Like all areas in the Kutupalong-Balukhali megacamp, in Cox’s Bazar district in Bangladesh, Camp 17 is marked by frayed, coloured flags tied to makeshift bamboo and tarpaulin shelters.
But what makes it distinct from other areas in one of the world’s most densely-populated refugee camps is that much of it is still unpopulated.
It is one of the newly created expansion areas to house both new Rohingya refugees who are continuing to flee Myanmar’s Rakhine state and those being relocated from other areas of the camp.
More than 5,000 people have arrived since the year began, and an estimated 693,000 Rohingya have fled mass violence and persecution since 25 August 2017 and crossed the border into Bangladesh.
Across the 120 acres of newly-prepared, hilly ground, the camp continues to grow. Not just day by day, but hour by hour; bulldozers work day and night, workers dig with spades and shovels.
“It’s a huge effort, which sadly won’t suffice,” said Francesco Segoni, Emergency Coordinator for Doctors Without Borders/Médecins Sans Frontières (MSF). “There just isn’t enough land available, the camp is too crowded.”
“Where relocation is already happening, sanitation and hygiene conditions are below the minimum standards. When the rain comes, not only do we anticipate flooding and landslides, but also an exponential increase in the risk of an outbreak. Latrines will go underwater, contamination seems inevitable. We are bracing for the worst.”
Estimates are that around 200,000 people are at risk and 15% of the camp could be flooded, according to the UNHCR. While some 680 acres more are planned to be provided by the government at an unknown point in the future, that still remains well below what would be needed: 10 acres is estimated to hold 10,000 people, according to the UNHCR.
MSF has been increasing its capacity to cope with medical emergencies and ongoing needs within the camp. Added to MSF four hospitals, three primary health centres and 10 health posts, a new 100-bed hospital on the edge of Camp 17 opened last month, equipped with a 50-bed isolation unit. Earlier in February, MSF opened a 74-bed hospital at Goyalmara and a brand new maternity was inaugurated at the Kutupalong clinic in early April. At the Rubber Garden hospital, which currently has 30 beds for patients with diphtheria, MSF is increasing the capacity of the facility to include 100 beds for patients with acute watery diarrhoea as part of the emergency preparedness plans.

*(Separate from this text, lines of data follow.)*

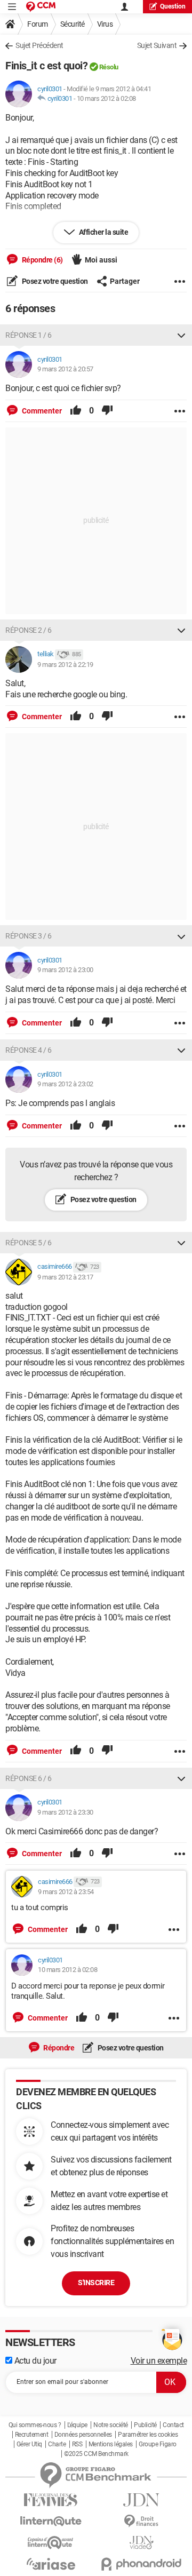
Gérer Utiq (29, 2444)
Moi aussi (101, 260)
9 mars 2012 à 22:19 (65, 665)
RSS (77, 2444)
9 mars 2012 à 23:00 (65, 970)
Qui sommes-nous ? (35, 2425)
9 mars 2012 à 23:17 (65, 1277)
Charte (57, 2444)
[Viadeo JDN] (141, 2542)
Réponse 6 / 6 (28, 1778)
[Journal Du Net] (141, 2500)
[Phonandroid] (141, 2564)
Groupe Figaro (158, 2444)
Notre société (110, 2425)
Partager (125, 281)
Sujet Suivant (157, 45)
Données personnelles (83, 2434)
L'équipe (77, 2425)
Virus (105, 24)
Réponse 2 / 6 (28, 630)
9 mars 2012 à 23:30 (65, 1812)
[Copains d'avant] (50, 2542)
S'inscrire (96, 2282)
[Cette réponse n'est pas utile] (107, 411)
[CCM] (41, 6)
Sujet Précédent (39, 45)
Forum (37, 24)
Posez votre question (54, 281)
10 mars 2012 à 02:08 (106, 98)
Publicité (145, 2425)
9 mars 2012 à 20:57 (65, 369)
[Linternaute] (50, 2521)
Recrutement (32, 2434)
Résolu (108, 67)
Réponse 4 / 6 (28, 1050)
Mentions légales (111, 2444)
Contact (173, 2425)
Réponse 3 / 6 (28, 936)
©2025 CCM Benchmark (96, 2454)
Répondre (58, 2048)
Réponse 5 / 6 (28, 1242)
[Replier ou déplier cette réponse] (181, 335)
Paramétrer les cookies (148, 2434)
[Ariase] (50, 2564)
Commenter (41, 411)
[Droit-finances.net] (141, 2521)
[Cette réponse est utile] (76, 411)
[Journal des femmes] (50, 2500)
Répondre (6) (41, 260)
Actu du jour (34, 2361)
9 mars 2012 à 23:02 (65, 1084)
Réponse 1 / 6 (28, 335)
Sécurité (72, 24)
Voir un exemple (159, 2361)
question (173, 6)
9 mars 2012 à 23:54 (66, 1892)
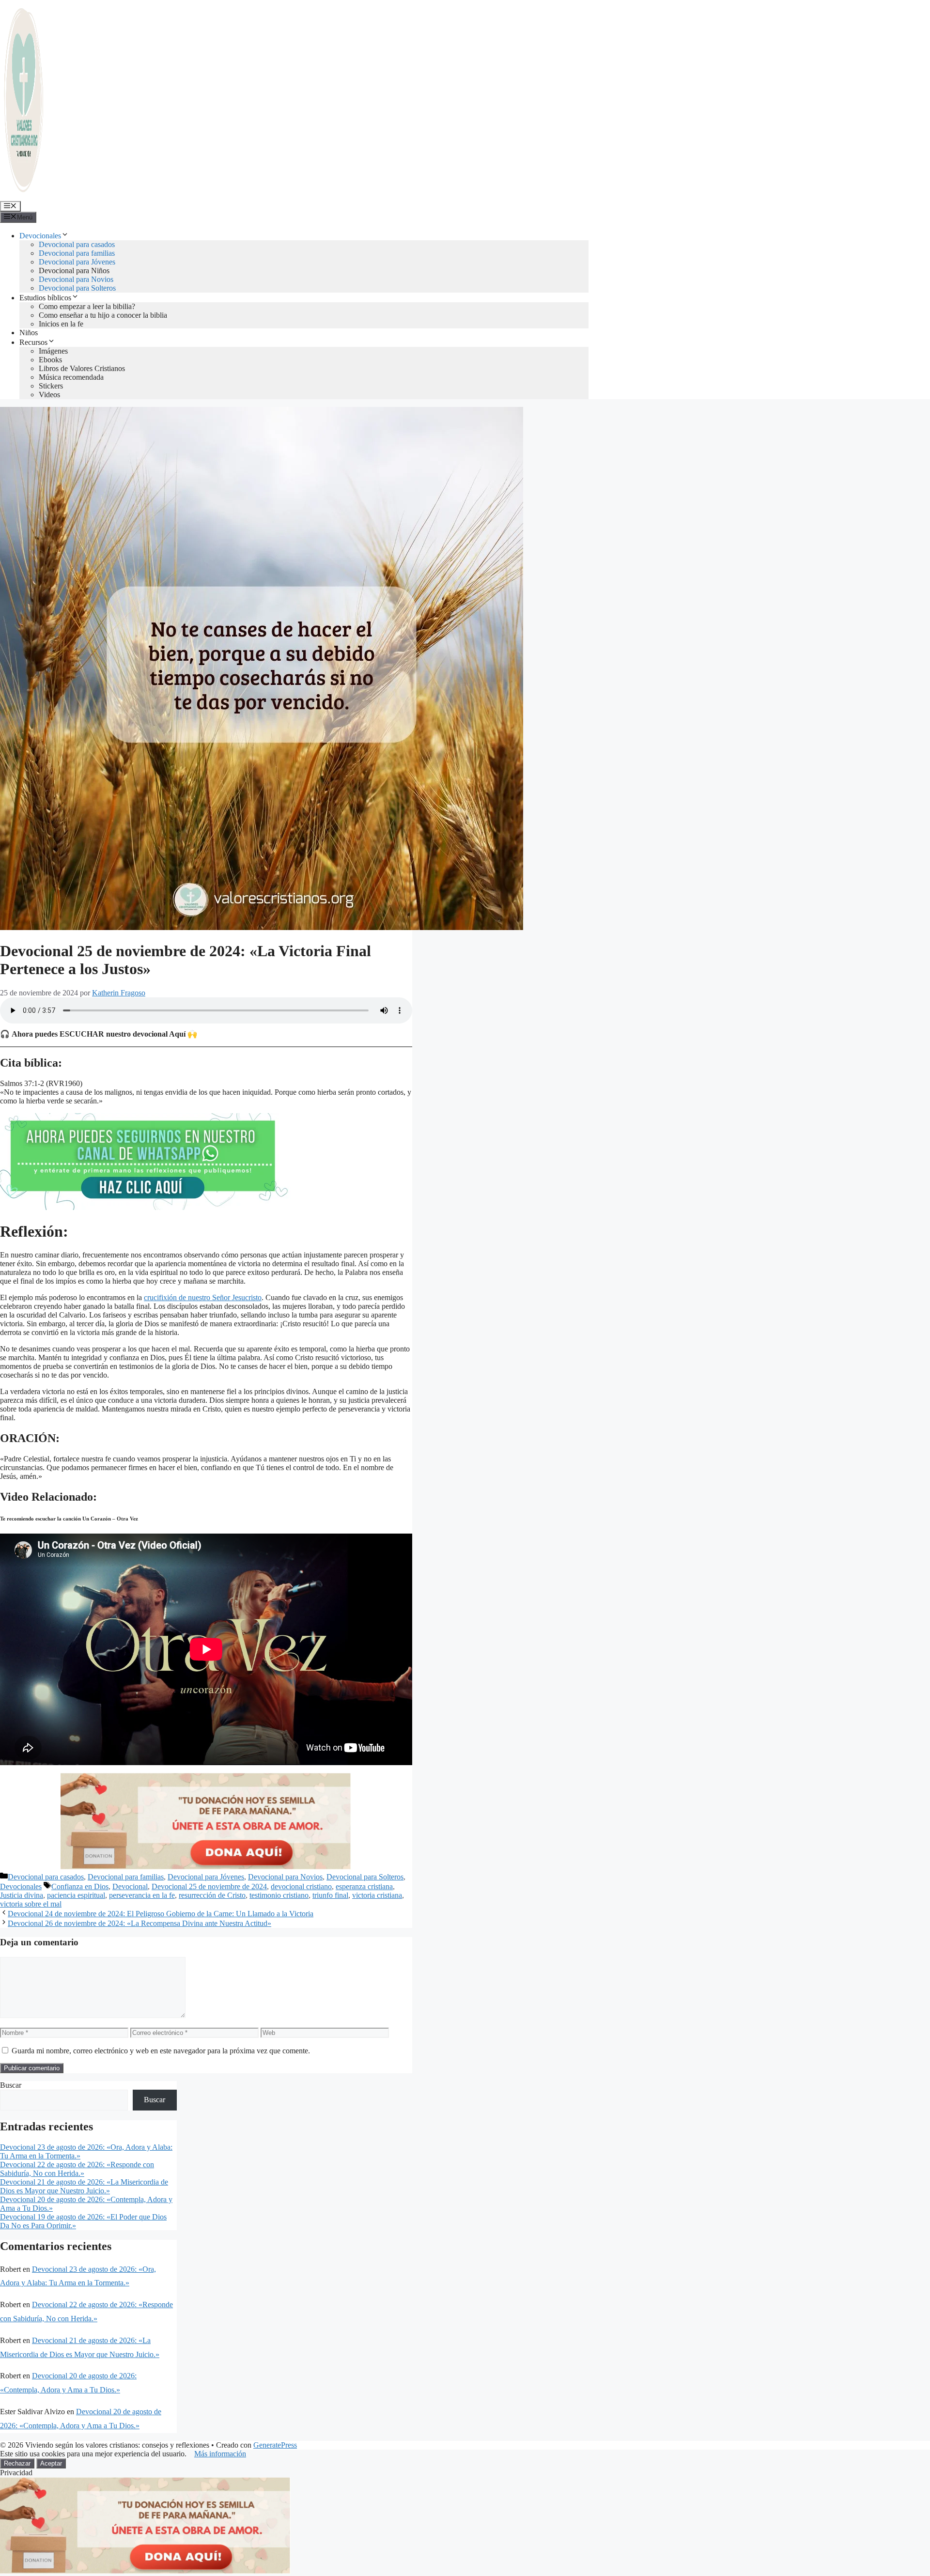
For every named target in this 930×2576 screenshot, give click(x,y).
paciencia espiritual (76, 1895)
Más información (220, 2454)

There remains an urgent need to provide water for the new and existing refugees, especially in newly designated expansion areas.
“The provision of clean drinking water is an absolute priority in the camp: it’s as much a life-saving activity as our medical work,” says Segoni.
“We are racing against time to reach out to new areas and keep up with the ever-evolving context.”
MSF has to date provided hundreds of hand-pumped wells and drilled 25 deep boreholes for motorised pumps.
On a sultry day in late April, 25-year-old Arafat Hosen, a Water Network Distribution Supervisor for MSF, installed a motorised pump in camp 17 for a well 120-feet-deep.
The resident of Cox Bazar ventured out from MSF’s new hospital with a crew of 12 volunteers, carrying with them a generator for the installation as only two roads provide access in the whole camp.
They worked through one of the early rainy season downpours to successfully install the pump that will provide water to the existing local camp community and those to come. It is hoped that each deep well like it could supply water for up to 4,000 people, with five litres of drinkable water per person and per day.
“We were successful,” said Hosen, “but there is still much that needs to be done, like install a network and there are other boreholes that need pumps, too.”
Coupled with the borehole drilling and water pump installation MSF is also distributing water filters to the most vulnerable patients, such as mothers with children under 5 years of age and pregnant women.
Over 600 has been given so far with thousands more of the simple devices to be distributed.
“We train local people to instruct the recipients on use and maintenance, as well as following up after one week, one month and three months,” says Halal Uddine, MSF’s Aquafilter Supervisor, who hails from the local community near the camp. “So far people have been really pleased. They are used by families and often shared with neighbours. It’s important as there is such a shortage of safe water.”